INPUT_DIR   = 'nyu_hand_dataset_v2/dataset'
data_path   = lambda *args : path.join(INPUT_DIR, *args)
image_path  = lambda type, angle, index : '%s_%d_%07d.png' % (type, angle, index + 1)
labels_path = 'joint_data.mat'

def load_data(set, type, angle, dtype='uint16'):
    labels = load_labels(set, angle)
    image_paths = (data_path(set, image_path(type, angle, i)) for i in range(len(labels)))
    images = load_images(image_paths, dtype)
    return images, labels

Images¶

Each image is $ 640 \times 480 \times 3 $, stored in the standard .png format as unsigned 8 bit integers.

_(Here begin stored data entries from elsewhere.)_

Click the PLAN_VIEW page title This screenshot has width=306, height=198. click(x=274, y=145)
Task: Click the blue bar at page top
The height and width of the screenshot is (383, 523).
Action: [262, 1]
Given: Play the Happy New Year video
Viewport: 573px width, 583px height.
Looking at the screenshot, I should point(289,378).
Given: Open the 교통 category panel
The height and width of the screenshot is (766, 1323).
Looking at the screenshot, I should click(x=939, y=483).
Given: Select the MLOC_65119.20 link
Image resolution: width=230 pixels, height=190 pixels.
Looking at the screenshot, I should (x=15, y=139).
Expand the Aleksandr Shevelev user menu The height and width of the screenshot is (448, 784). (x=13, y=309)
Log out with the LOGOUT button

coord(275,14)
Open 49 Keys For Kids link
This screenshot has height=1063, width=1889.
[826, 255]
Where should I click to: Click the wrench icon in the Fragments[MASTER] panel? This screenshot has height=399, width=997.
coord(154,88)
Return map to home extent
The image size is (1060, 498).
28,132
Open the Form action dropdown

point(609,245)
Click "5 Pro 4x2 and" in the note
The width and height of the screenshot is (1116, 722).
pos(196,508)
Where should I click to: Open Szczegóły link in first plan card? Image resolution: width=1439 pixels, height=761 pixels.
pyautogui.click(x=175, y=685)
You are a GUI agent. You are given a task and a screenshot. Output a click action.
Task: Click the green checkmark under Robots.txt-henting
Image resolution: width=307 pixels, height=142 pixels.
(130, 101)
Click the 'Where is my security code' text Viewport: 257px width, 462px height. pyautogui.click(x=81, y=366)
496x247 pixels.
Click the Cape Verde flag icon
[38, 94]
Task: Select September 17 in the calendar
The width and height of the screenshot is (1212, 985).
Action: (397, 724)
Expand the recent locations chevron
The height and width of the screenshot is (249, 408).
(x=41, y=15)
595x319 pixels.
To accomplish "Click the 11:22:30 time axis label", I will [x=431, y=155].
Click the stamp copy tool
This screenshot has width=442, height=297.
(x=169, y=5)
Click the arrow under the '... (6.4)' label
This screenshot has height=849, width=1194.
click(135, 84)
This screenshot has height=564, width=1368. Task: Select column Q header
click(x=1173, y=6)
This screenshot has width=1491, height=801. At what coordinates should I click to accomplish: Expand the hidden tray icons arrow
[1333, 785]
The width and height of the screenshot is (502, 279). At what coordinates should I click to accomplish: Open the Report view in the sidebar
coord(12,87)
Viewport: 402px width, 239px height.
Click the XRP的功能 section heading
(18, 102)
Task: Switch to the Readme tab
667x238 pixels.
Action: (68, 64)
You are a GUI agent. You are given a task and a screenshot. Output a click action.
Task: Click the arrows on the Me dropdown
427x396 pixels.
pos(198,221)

Images contain either RGB, depth, or synthetic depth data, from a front, top, or side viewing angle.

Images are named as [type]_[angle]_[number].png.

Type may be one of:

rgb
depth
synthdepth

Angle may be one of:

1 (front)
2 (top)
3 (side)

Numbers start at 1 and are padded with zeroes to 7 digits.

def load_images(image_paths, dtype='uint16'):
    for image_path in image_paths:
        with Image.open(image_path) as image:
            yield np.asarray(image, dtype)

demo_images = load_images([data_path('train', image_path(type, angle, 0)) \
                           for type in ['rgb', 'depth', 'synthdepth'] \
                           for angle in range(1, 4)], 'uint8')

plt.figure(figsize=(16, 12))
for i, demo_image in enumerate(demo_images):
    plt.subplot(331 + i)
    
    ax = plt.gca()
    ax.set_axis_off()
    ax.set_xlim([0, demo_image.shape[1]])
    ax.set_ylim([demo_image.shape[0], 0])
    
    plt.imshow(demo_image)

Depth images¶

Depth images and synthetic depth images store the most significant bits of depth data in the green channel and the least significant bits in the blue channel. We rectify this by bit shifting the green channel to the left 8 bits and adding it to the blue channel.

def convert_depth(image):
    return np.expand_dims((image[:, :, 1] << 8) + image[:, :, 2], 2)

Labels¶

Each label is $ 36 \times 3 $, stored in the MATLAB .mat format as double precision floating point numbers in a file named joint_data.mat. There is one label for each of the three camera angles.

Each 3-tuple is a point in the $ uvd $ coordinate space, which is the same as that used in the depth images. $ u $ and $ v $ are in pixels, while $ d $ is in millimeters.

There are 36 tuples per label, corresponding to keypoints on the hand. Each finger is represented by 6 keypoints, 2 for each finger segment. Three points represent the palm and three represent the wrist.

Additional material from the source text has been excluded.